During the long introductory lecture before a Holotropic Breathwork session, the subject of the body comes up a lot: somatic realms, trauma in the body, energies manifested in the body, body work during the session, etc. Once, many years ago, a man at one of my workshops asked the following: in all Hindu scriptures, the body is considered unimportant. For true transcendence, we must transcend the body entirely, they say. So why, in work that purports to be so spiritual, do we spend so much energy, time, effort on the physical body?

The question pushed my buttons on many levels. And, since, in a workshop setting, the only person I can work on is myself, I had to breathe into the pushed buttons and find an answer – which came quite quickly and seemed to satisfy most of the group – although I don’t think the person who asked the question bought it. I said, simply, that the primary teaching of this modality is to work with what is and, since we have bodies, we work with our bodies.

This question brought up a whole bunch of discomfort for me. Rage, shame, and wanting to jump out of my skin. All in a second. First, because the questioner was an older Indian man. As he spoke, I remember my mind jumping off to the small room in my family’s house where the Hindu idols resided. I remember being afraid to go in there. I remember being told not to go in there when I had my period. And that thought brings up all the ways in which my body – female and hence impure – was kept out of all spiritual practice. The men do the puja. The women stand by. IF they are not menstruating. All difficult, interesting, thought-provoking spiritual matters are left to the men. Kundalini practice is too powerful for women. Real shlokas are learned and spoken by men. We yell so much about the Catholic Church – has anyone ever seen a female priest in a Hindu temple? For some priests, the touch of a woman’s skin could send them off to take another shower. Because god will not listen to the prayers of an impure priest.

I was a Bharatanatyam dancer for most of my life. Gorgeous practice, it was banned in India for many years and, even in my time, women who practiced the form after a certain age could find it difficult to have an arranged marriage. In the “old” days, Bharatanatyam was the dance of the temple prostitutes. Translators of the stories of gods and goddesses, the women were kept as chattel. And, because we danced in front of so many men, we were “used” – a term carrying too many connotations to go into – but you read it or hear it and you know what it means. Defiled by eyes and lustful minds – somebody else’s – and now only trash. I don’t know if “prostitute” in this case meant actual sex acts or if it was a way of calling them “vestal virgins” of some sort. It doesn’t matter. The men, in discarding the humanity of these women, were discarding their own humanity as well. Because, clean or impure, our bodies are all the same. Also, if a prostitute is unclean, then so is the person who is with her.
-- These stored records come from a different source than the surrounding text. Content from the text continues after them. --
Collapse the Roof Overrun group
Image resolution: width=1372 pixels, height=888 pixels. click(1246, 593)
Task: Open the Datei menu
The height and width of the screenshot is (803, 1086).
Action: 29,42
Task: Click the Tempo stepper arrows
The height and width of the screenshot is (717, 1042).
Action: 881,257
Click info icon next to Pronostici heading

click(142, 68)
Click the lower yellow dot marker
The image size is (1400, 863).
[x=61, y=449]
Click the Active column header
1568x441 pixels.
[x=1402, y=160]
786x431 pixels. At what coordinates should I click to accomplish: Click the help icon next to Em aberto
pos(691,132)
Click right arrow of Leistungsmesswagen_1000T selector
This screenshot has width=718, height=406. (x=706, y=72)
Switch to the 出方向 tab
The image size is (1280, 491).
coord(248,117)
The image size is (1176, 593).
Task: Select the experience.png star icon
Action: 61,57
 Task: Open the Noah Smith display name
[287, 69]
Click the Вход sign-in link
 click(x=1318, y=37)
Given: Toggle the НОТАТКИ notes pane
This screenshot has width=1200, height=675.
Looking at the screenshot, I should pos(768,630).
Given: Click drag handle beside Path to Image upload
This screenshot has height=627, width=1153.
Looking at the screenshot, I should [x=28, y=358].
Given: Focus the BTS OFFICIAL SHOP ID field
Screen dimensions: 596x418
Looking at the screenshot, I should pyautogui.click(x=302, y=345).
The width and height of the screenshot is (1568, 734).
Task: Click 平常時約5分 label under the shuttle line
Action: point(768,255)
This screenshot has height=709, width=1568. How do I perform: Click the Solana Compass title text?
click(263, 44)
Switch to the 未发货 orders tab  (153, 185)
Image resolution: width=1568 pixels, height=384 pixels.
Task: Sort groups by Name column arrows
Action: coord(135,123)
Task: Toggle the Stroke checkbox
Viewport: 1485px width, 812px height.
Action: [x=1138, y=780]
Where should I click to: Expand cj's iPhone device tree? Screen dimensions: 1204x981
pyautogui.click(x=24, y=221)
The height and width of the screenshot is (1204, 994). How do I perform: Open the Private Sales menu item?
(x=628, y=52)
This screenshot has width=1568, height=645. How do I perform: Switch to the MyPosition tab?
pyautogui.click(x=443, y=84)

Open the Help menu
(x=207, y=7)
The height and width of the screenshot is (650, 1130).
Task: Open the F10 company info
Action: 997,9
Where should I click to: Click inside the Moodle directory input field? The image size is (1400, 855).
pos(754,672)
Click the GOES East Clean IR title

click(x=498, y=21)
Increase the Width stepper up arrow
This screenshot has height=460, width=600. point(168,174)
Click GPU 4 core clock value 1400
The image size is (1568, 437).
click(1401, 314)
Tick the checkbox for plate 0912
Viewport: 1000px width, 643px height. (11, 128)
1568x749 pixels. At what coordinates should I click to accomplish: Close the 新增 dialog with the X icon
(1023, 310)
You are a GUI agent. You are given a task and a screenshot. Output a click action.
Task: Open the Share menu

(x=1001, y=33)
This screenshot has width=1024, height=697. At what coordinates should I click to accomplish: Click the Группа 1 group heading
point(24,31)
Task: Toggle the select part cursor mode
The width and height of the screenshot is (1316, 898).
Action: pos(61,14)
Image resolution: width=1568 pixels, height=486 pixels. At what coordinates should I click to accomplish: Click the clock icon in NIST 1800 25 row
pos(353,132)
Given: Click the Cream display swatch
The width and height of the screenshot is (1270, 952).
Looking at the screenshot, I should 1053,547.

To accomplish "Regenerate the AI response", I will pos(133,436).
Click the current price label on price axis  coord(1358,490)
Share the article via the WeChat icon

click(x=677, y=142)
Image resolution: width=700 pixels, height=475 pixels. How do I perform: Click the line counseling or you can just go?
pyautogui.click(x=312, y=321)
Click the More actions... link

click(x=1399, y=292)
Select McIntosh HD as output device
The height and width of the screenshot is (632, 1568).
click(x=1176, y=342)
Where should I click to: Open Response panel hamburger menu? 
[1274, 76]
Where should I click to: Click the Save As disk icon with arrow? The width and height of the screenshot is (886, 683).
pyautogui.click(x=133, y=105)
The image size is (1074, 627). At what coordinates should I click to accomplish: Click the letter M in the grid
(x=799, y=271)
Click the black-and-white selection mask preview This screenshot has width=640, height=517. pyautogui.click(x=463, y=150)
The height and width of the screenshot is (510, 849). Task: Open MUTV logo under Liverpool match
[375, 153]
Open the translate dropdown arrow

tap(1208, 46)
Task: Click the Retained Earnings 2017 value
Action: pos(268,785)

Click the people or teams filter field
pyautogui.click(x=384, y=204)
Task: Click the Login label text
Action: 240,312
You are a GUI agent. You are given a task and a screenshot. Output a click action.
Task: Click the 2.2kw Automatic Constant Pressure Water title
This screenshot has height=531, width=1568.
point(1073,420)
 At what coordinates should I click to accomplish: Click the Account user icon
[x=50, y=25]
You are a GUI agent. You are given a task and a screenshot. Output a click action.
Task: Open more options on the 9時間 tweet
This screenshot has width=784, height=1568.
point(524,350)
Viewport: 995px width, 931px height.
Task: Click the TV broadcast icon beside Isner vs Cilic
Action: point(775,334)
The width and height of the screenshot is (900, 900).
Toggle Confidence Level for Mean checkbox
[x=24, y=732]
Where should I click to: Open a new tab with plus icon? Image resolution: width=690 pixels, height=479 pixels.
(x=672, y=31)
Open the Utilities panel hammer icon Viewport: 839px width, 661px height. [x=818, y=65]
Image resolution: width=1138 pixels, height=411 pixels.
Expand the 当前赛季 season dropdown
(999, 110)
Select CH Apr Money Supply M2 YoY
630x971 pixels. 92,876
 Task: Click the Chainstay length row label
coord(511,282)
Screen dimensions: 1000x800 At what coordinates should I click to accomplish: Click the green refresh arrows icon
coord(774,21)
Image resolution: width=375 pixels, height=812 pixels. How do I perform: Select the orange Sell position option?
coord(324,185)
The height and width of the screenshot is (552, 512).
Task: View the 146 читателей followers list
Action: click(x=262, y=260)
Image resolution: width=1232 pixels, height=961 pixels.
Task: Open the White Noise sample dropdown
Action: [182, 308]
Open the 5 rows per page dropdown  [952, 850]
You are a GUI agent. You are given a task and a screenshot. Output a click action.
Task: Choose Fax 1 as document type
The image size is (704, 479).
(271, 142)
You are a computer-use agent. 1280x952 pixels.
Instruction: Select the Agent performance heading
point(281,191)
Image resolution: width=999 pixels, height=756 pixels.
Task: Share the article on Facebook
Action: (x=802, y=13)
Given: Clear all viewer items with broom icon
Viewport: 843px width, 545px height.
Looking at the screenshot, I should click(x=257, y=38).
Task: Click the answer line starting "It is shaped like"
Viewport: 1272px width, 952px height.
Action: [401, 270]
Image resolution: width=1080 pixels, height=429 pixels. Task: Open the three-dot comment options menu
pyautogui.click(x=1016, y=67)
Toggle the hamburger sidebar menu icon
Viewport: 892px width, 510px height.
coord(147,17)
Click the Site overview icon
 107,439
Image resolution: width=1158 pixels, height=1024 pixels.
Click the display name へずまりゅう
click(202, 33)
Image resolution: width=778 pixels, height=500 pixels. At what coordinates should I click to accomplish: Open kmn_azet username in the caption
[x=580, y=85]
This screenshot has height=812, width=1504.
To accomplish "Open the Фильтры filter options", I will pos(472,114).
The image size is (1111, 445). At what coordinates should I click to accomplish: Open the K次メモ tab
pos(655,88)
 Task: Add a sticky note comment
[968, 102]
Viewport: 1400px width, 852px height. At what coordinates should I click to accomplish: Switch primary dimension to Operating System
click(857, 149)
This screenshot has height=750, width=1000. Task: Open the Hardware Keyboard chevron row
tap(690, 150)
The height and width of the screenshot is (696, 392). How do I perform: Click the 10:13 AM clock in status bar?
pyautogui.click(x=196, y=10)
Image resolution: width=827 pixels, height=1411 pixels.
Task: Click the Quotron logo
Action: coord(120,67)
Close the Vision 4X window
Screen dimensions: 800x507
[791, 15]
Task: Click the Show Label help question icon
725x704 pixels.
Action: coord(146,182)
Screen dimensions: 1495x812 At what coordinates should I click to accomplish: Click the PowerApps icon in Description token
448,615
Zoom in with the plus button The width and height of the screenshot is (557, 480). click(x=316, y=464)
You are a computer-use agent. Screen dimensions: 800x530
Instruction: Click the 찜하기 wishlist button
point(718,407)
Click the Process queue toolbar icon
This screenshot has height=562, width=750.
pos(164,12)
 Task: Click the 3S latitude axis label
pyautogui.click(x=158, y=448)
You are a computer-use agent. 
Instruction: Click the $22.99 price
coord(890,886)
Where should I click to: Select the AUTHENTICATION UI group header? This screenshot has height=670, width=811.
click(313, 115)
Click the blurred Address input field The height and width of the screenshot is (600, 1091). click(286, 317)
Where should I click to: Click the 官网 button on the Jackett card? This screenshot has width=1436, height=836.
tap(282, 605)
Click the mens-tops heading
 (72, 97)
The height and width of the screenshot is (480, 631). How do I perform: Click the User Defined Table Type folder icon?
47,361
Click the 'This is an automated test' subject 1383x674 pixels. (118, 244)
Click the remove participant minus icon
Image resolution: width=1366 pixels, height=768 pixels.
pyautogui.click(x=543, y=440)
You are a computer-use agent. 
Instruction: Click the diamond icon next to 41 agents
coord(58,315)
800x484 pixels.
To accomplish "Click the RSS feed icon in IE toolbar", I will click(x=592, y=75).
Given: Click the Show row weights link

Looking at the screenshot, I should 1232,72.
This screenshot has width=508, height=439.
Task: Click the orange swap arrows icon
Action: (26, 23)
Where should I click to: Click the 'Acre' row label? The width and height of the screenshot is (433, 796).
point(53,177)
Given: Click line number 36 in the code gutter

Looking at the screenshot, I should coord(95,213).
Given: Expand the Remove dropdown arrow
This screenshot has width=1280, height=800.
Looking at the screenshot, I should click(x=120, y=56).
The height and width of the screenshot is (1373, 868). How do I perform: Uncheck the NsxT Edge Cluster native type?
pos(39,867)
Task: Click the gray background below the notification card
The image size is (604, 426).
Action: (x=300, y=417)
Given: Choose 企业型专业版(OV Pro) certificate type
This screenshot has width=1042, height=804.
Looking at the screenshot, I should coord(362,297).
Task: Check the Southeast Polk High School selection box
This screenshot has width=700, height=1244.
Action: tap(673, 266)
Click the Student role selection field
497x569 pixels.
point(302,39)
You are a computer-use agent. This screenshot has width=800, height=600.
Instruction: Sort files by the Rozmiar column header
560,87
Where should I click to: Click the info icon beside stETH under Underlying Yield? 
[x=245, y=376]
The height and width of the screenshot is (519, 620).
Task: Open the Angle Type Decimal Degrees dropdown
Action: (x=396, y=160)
To be human is to have a body. Probably there is nothing else that differentiates us from other beings. So we must include our bodies in human spirituality. “Transcending” bodies is pretending that we are not human. That simply can’t work, for anything not authentic is not true and the untrue cannot be spiritual. The history of humankind is a story of bodies as much as a story of ideas, feelings, movements.

True awakening cannot be separate from bodily awakening. But what a mess that is! Bodily awakening means coming into our feeling of pain: all kinds. Of craving. And the cells of the body lead directly to our emotional centers, so bodily awakening will be a coming into our emotional pain as well. Most of all, awakening into the body means awakening to our mortality – and perhaps this is why we would all prefer the spiritual bypass of finding god or oneness, transcending the immediate – because it’s so frightening to wake up to the knowledge of our imminent and certain death.

I try not to be sure of anything. And as I do more and more inner work, I am taught that I know nothing. And yet a paradox, for this I do know. At least for now. We cannot experience ourselves as spiritual without including our physical selves and everything that comes with that.